S’il est nettement moins présent dans les images, le sac prend parfois la forme de sac-à-main, de sac-à-dos ou de cartable d’école. Dans ce dernier cas, il symbolise le travail intellectuel ou commercial et sert à faire d’une femme, une enseignante. Il semblerait toutefois que cet accessoire soit plus facilement associé au sexe masculin. De l’étude faite par l’association Du côté des filles (1998) en soumettant aux enfants deux images, l’une où un homme porte un cartable, l’autre une femme portant un cartable, il en ressort que la majorité des enfants reconnaissent des adultes qui travaillent, mais leur imaginent des professions de niveaux différents en s’appuyant sur une différence supposée dans la forme de leur cartable : « Par rapport à ce que je vois dans les livres, c’est tout le temps les papas qui sont directeurs. La maman est en train de faire la cuisine. Ou elle est secrétaire » (p. 11).

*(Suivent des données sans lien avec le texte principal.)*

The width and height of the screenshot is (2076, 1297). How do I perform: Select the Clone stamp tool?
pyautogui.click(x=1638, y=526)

A propos des bijoux, comme le montre le tableau 8, ils restent l’apanage exclusif des personnages de sexe féminin. De même que chez Ferrez (2002), où les bijoux et accessoires pour les cheveux sont réservés uniquement aux femmes. D’ailleurs, « Les codes de leur féminité : maquillage, chevelure, habillement, ont été fabriqués […] à l’intérieur d’une culture

"fille", avec des journaux "filles", des "féminins", tout une longue histoire » littéraire qui perdure à travers les albums de jeunesse (Butler, citée par Joignot, 2006, p. 22). Il semblerait que les personnages soient perçus, par défaut, comme des hommes et que les différents artifices ornementaux viennent confirmer la présence d’une femme. D’ailleurs, face aux images non clairement sexuées, les enfants choisissent plutôt d’y associer un sexe masculin qu’un sexe féminin comme s’il était admis que le celui-ci soit prépondérant dans les albums de jeunesse. Cela est confirmé par la surreprésentation des caractéristiques pour justifier la présence d’un personnage féminin. (Ferrez, 2002).

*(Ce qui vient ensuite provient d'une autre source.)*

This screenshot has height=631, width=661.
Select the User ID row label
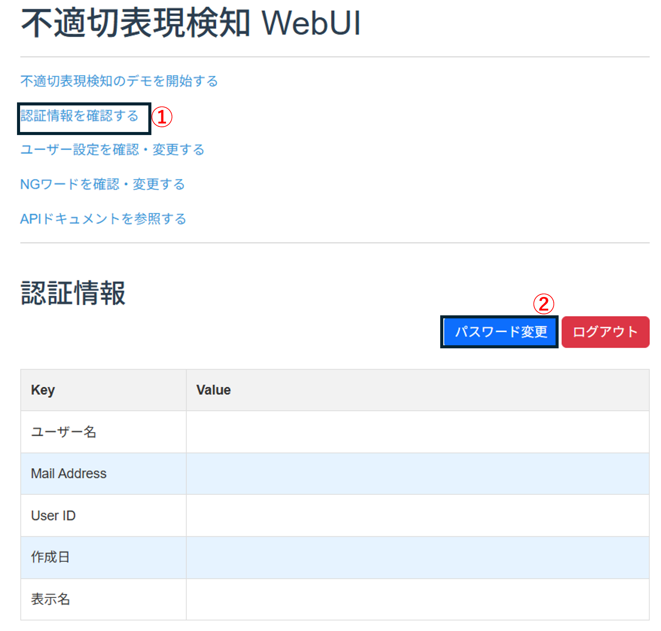click(53, 515)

En conclusion, les personnages enseignants, tels qu’ils sont représentés dans les albums, se rapprochent de la réalité où, grâce aux vêtements ou aux accessoires, chacun mime son genre.

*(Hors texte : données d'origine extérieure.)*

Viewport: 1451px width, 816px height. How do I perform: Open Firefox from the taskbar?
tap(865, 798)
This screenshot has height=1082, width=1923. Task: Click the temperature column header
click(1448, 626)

Voyez ces hommes, ils déclinent le dress code des employés mâles, le costume, la cravate, les cheveux courts. Ce garçon, plus loin, porte des bijoux, les cheveux

plus longs, mais il reste habillé en homme. Il ne porte pas des hauts talons ou une perruque, comme un homme de cour au XVIII siècle. Ils sont en représentation sans le savoir, ils jouent l’homme contemporain, cela se répercute jusque dans les détails, leur parfum pour homme, la montre d’homme. Devenir un homme est une performance quotidienne répétitive. Et une femme aussi. (Butler, citée par Joignot, 2006, p. 22).

Ainsi, comme dans la vraie vie, les albums respectent les codes vestimentaires fabriqués par la culture, afin que le genre soit immédiatement reconnaissable de la part des enfants qui assimilent les codes qu’ils devront reproduire à leur tour.